Exact wording is required for every entry; transcribe all of them and leave the images out.

------------------------------------

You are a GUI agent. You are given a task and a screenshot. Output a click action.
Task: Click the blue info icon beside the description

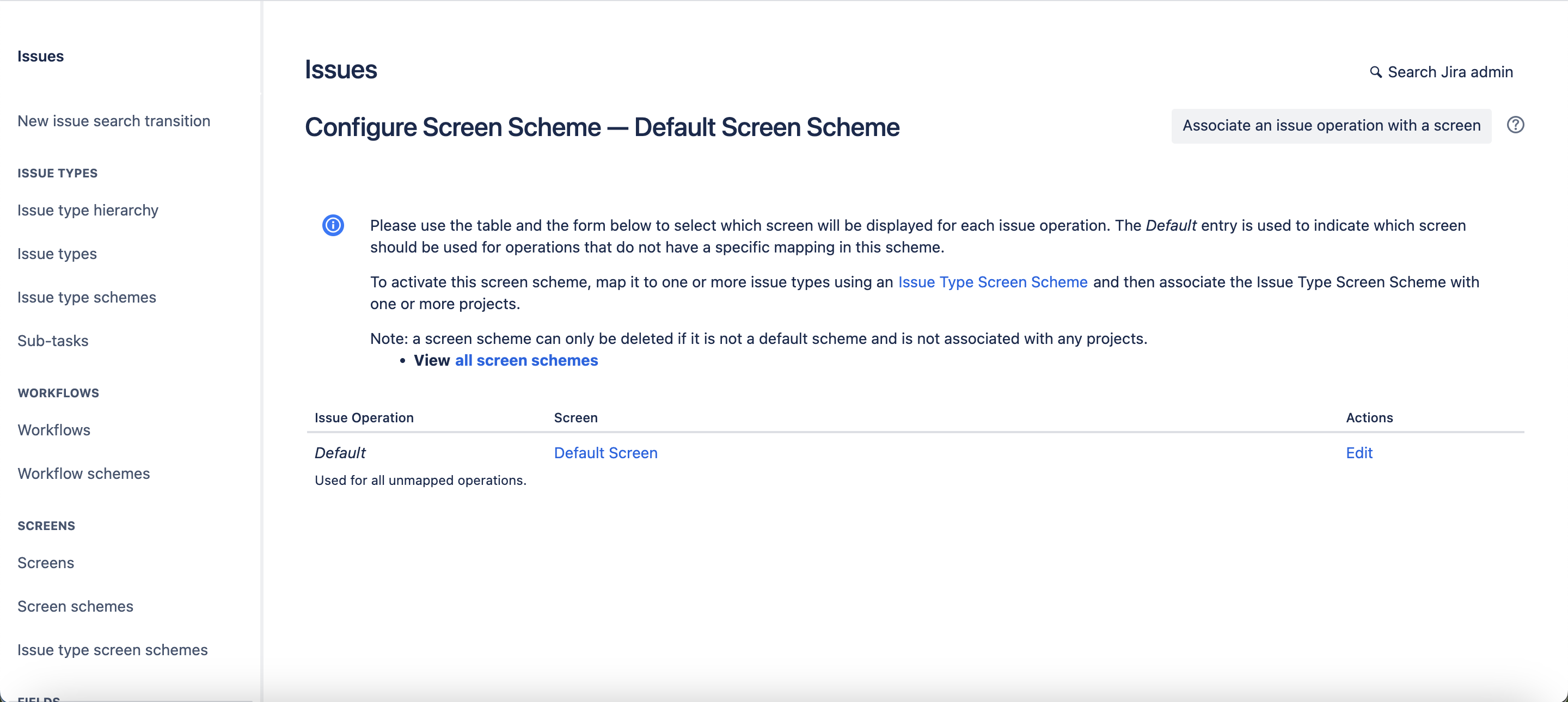click(x=333, y=225)
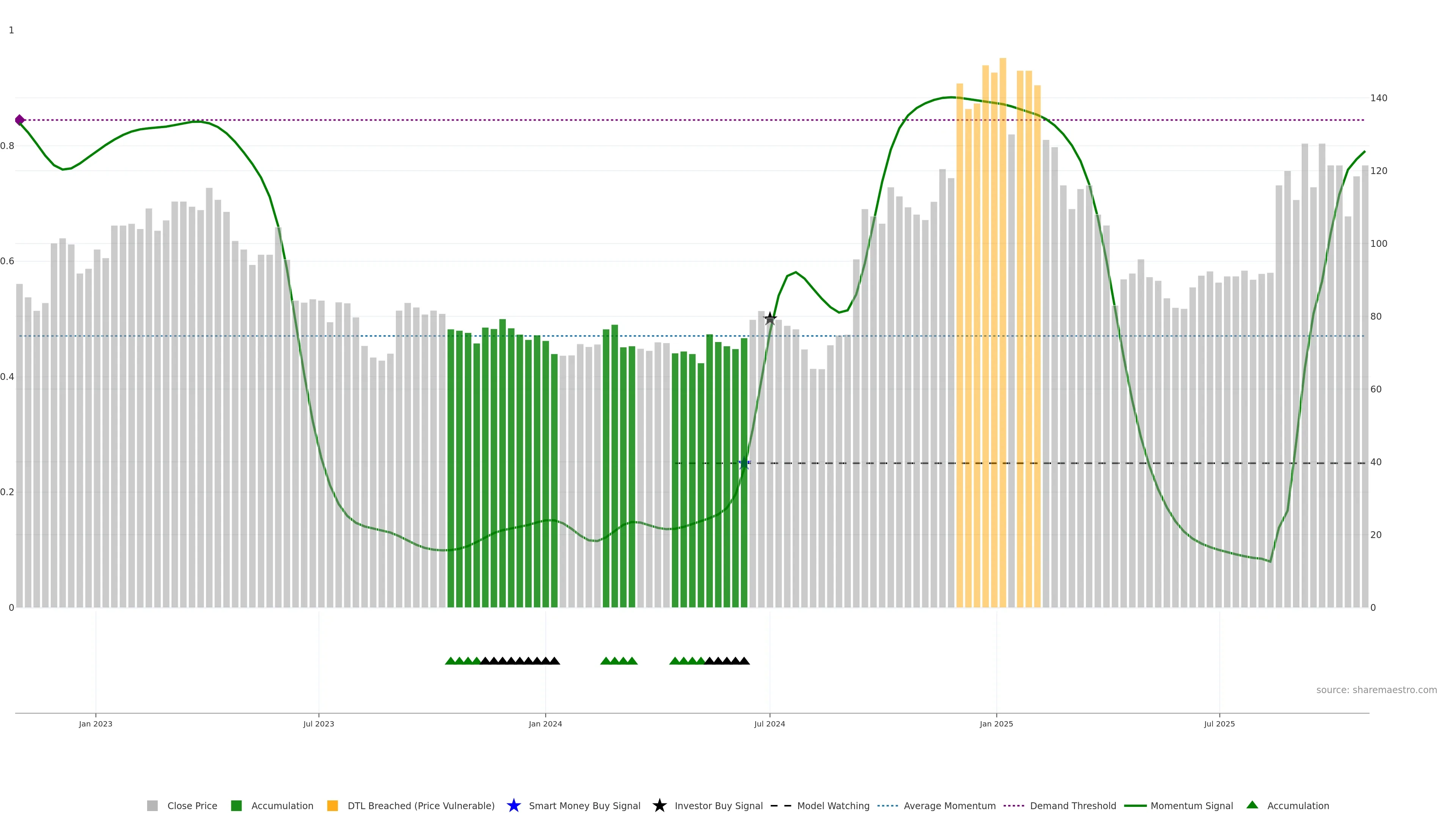Toggle the Demand Threshold legend entry
Viewport: 1456px width, 819px height.
point(1073,806)
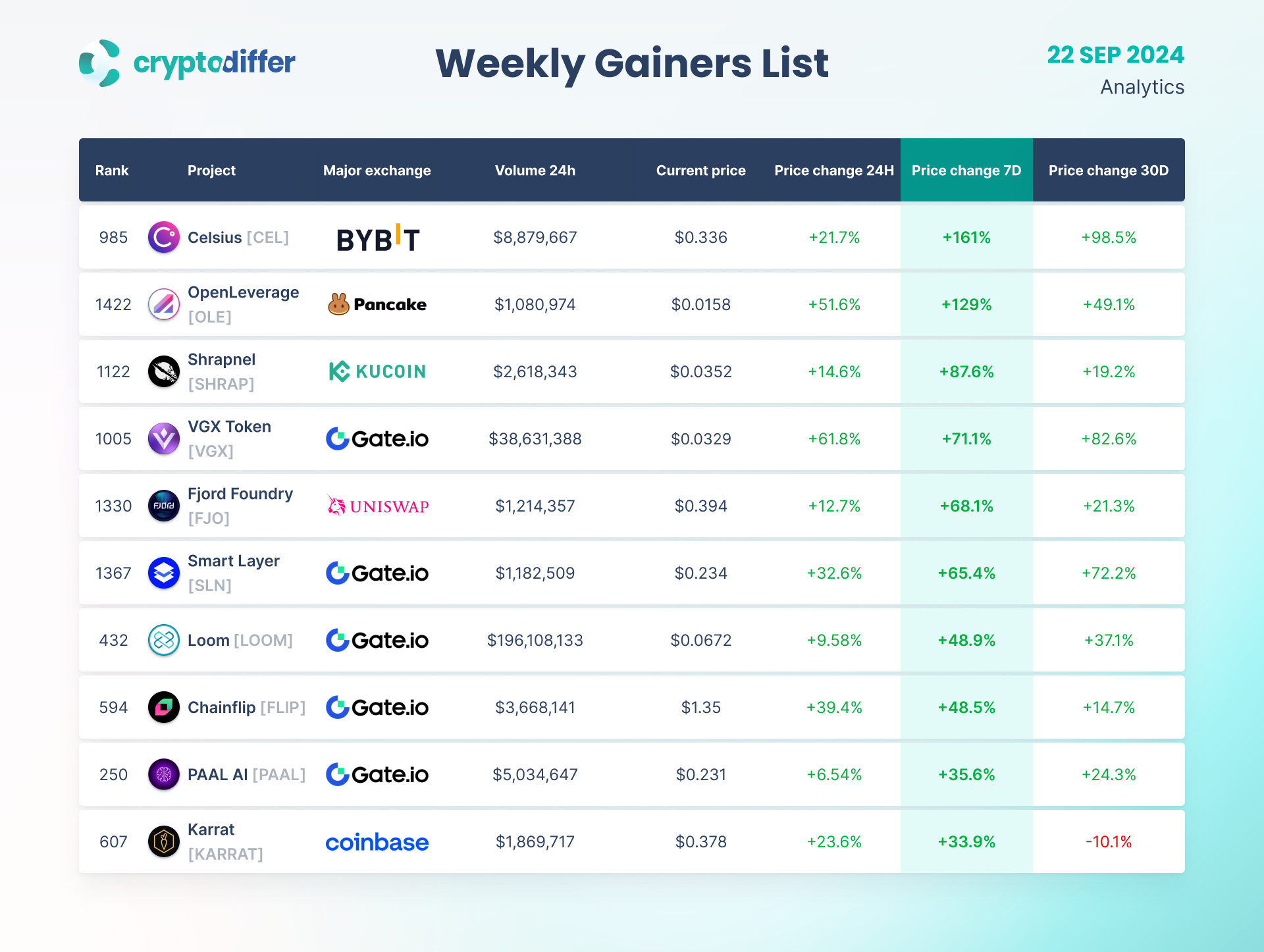1264x952 pixels.
Task: Click the Shrapnel black coin icon
Action: pyautogui.click(x=164, y=371)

------------------------------------

### Answer box
You are a GUI agent. You are given a task and a screenshot. Output a click action.
Task: Click the blue info icon beside the description

click(x=333, y=225)
Toggle the Demand Threshold legend entry
Viewport: 1456px width, 819px height.
point(1073,806)
1264x952 pixels.
Task: Click the Shrapnel black coin icon
Action: pyautogui.click(x=164, y=371)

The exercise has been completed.